Published online by Cambridge University Press:  10 August 2012

Jason Nassios
Affiliation:
Department of Mathematics and Statistics, The University of Melbourne, Victoria 3010, Australia
John E. Sader*
Affiliation:
Department of Mathematics and Statistics, The University of Melbourne, Victoria 3010, Australia Kavli Nanoscience Institute and Department of Physics, California Institute of Technology, Pasadena, CA 91125, USA
*
Email address for correspondence: jsader@unimelb.edu.au

Abstract

Kinetic theory provides a rigorous foundation for calculating the dynamics of gas flow at arbitrary degrees of rarefaction, with solutions of the Boltzmann equation requiring numerical methods in many cases of practical interest. Importantly, the near-continuum regime can be examined analytically using asymptotic techniques. These asymptotic analyses often assume steady flow, for which analytical slip models have been derived. Recently, developments in nanoscale fabrication have stimulated research into the study of oscillatory non-equilibrium flows, drawing into question the applicability of the steady flow assumption. In this article, we present a formal asymptotic analysis of the unsteady linearized Boltzmann–BGK equation, generalizing existing theory to the oscillatory (time-varying) case. We consider the near-continuum limit where the mean free path and oscillation frequency are small. The complete set of hydrodynamic equations and associated boundary conditions are derived for arbitrary Stokes number and to second order in the Knudsen number.
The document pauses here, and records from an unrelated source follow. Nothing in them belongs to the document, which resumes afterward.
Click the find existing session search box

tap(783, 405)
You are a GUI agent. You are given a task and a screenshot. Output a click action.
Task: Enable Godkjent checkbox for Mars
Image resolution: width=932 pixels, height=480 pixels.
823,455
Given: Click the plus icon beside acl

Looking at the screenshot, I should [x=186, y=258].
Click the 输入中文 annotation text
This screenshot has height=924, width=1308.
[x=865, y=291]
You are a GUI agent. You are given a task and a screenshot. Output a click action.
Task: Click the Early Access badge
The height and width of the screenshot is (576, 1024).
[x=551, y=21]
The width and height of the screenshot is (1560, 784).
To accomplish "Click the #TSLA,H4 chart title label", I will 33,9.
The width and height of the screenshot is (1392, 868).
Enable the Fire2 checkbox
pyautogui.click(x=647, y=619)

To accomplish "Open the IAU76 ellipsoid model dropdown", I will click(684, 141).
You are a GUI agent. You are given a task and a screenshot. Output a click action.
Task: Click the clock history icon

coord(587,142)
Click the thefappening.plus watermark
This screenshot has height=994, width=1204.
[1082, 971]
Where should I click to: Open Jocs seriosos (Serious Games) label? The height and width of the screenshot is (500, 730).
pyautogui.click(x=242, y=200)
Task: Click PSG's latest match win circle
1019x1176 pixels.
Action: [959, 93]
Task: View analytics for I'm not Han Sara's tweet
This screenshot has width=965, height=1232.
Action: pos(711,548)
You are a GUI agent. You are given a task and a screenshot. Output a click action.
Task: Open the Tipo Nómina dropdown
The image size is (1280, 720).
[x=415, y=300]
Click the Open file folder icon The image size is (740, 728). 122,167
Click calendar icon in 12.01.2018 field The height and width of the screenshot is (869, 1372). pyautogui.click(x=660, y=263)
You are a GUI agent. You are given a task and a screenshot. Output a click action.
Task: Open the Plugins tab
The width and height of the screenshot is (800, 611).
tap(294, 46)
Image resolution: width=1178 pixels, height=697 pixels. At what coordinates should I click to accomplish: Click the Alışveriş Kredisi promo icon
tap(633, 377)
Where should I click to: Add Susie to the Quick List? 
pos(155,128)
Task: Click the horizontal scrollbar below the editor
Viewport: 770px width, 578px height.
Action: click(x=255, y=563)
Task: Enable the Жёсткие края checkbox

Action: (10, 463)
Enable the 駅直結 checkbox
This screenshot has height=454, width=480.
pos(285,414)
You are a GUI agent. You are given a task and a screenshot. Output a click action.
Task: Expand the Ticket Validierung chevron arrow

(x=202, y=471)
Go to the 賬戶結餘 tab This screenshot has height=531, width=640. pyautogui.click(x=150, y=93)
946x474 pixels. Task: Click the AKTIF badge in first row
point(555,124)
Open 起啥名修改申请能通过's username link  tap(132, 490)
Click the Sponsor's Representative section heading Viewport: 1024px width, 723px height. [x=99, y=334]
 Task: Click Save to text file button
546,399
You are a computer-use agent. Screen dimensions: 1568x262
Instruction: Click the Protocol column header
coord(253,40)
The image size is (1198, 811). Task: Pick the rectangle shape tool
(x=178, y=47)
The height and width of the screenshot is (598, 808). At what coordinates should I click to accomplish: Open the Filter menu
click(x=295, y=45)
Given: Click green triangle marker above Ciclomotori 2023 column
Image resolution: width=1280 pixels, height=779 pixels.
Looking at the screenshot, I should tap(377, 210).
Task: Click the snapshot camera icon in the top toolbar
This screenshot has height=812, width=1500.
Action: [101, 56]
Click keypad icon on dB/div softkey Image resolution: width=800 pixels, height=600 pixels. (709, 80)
The first-order steady boundary conditions for the velocity and temperature are found to be unaffected by oscillatory flow. In contrast, the second-order boundary conditions are modified relative to the steady case, except for the velocity component tangential to the solid wall. Application of this general asymptotic theory is explored for the oscillatory thermal creep problem, for which unsteady effects manifest themselves at leading order.